▸ **Task directions**
Word for word, repeat the data that follows. Do not include the pictures.

▸ **Extracted data**
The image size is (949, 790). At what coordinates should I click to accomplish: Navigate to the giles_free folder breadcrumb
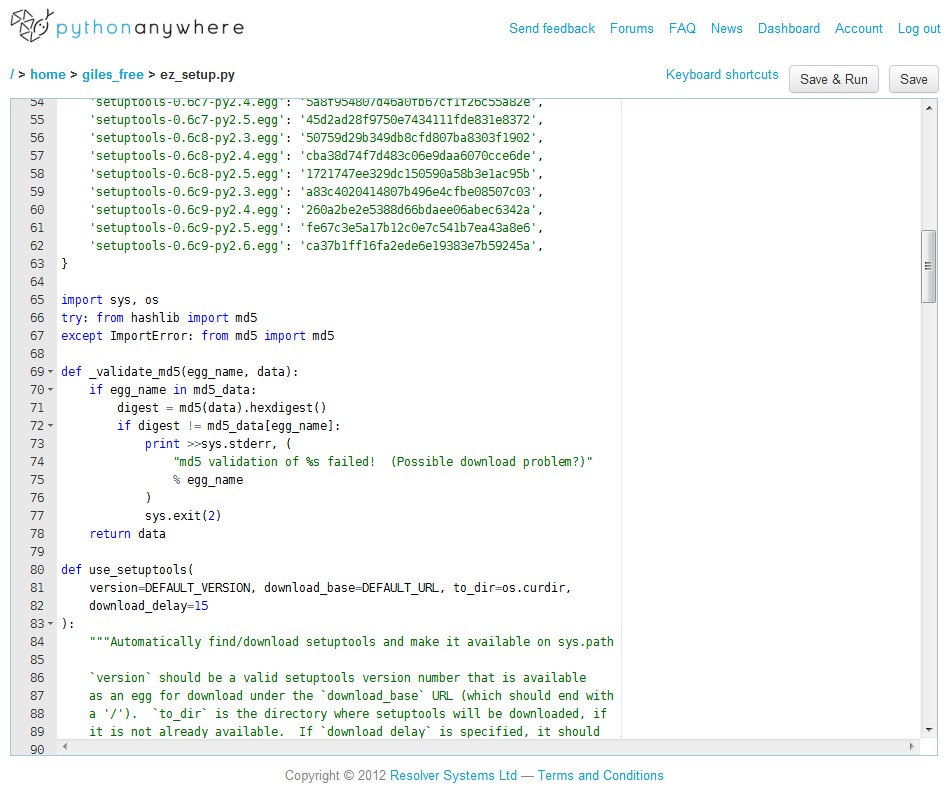click(x=113, y=75)
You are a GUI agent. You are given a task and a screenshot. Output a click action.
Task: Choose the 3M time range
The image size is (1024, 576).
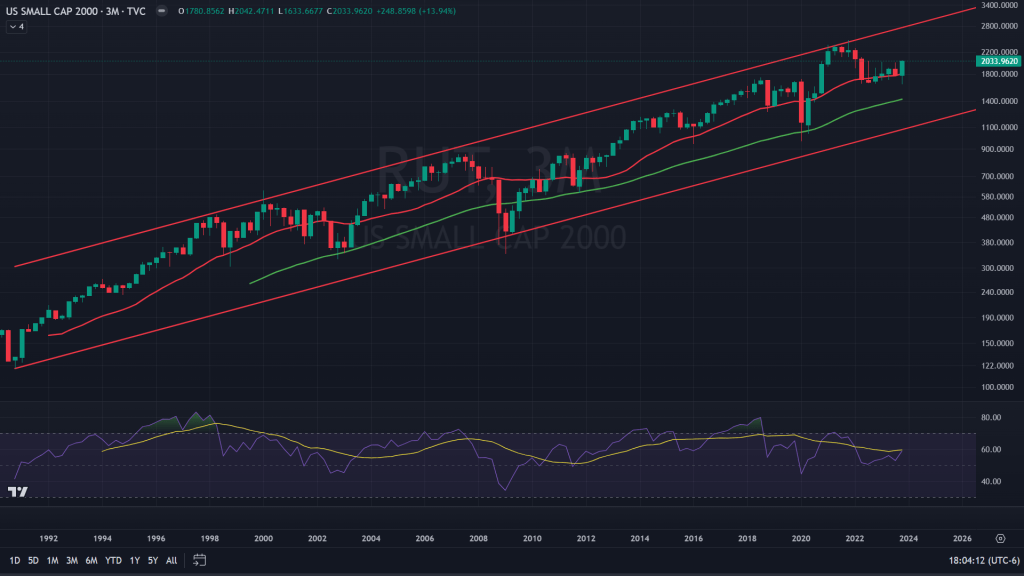point(72,559)
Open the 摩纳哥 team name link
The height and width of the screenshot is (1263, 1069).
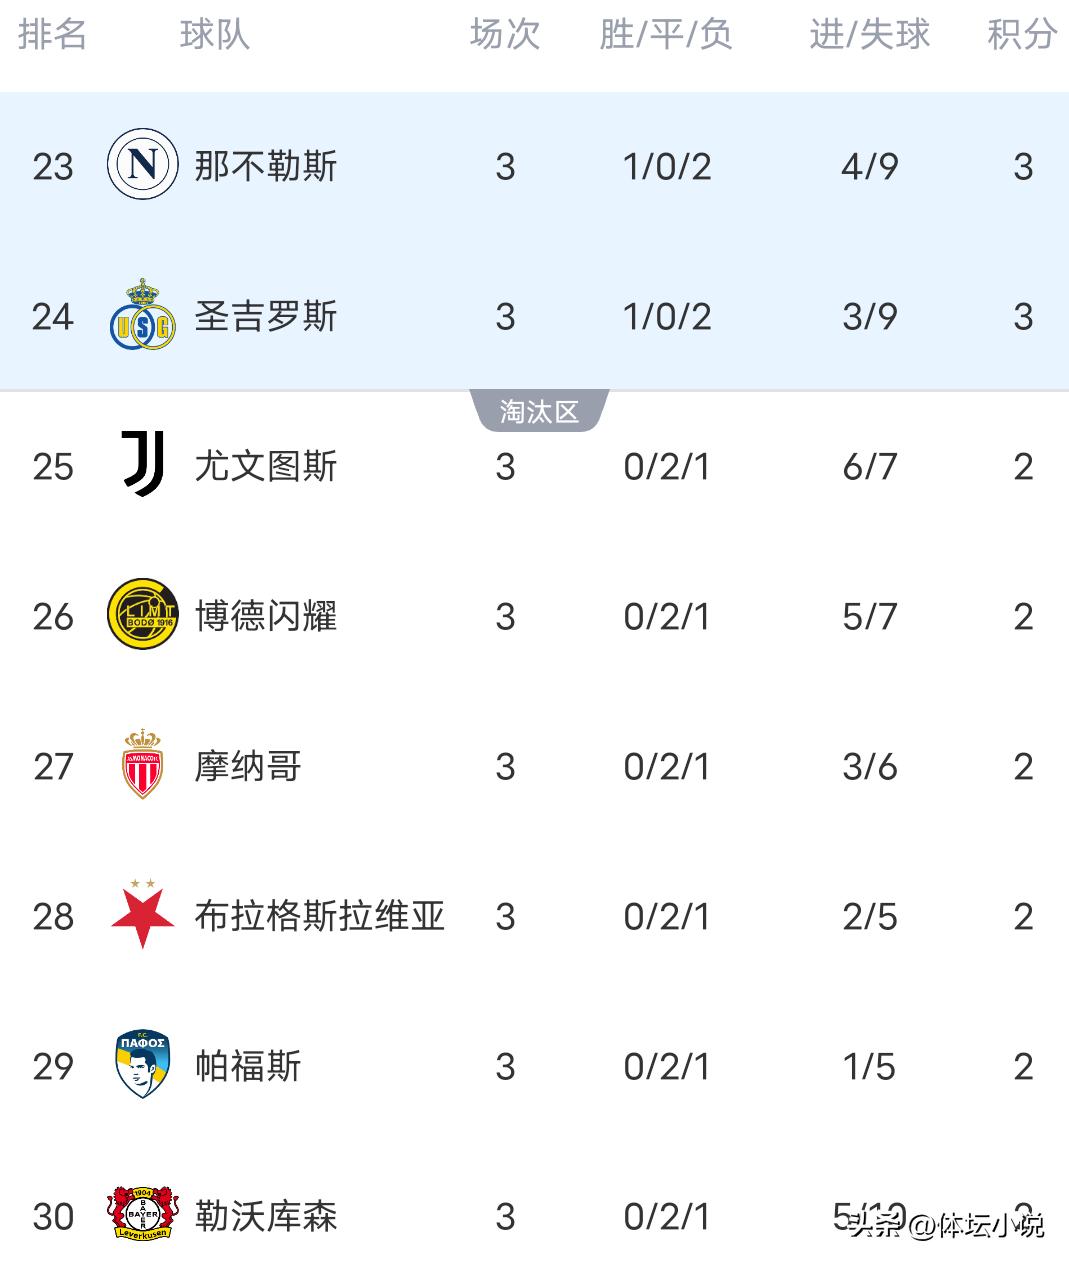(248, 766)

▸ **Answer box**
The image size is (949, 790). At what coordinates should I click to accomplish: Navigate to the giles_free folder breadcrumb
click(x=113, y=75)
You are a GUI agent. You are given a task and a screenshot. Output a click action.
Task: Choose the 3M time range
The image size is (1024, 576).
point(72,559)
Open the 摩纳哥 team name link
The height and width of the screenshot is (1263, 1069).
(248, 766)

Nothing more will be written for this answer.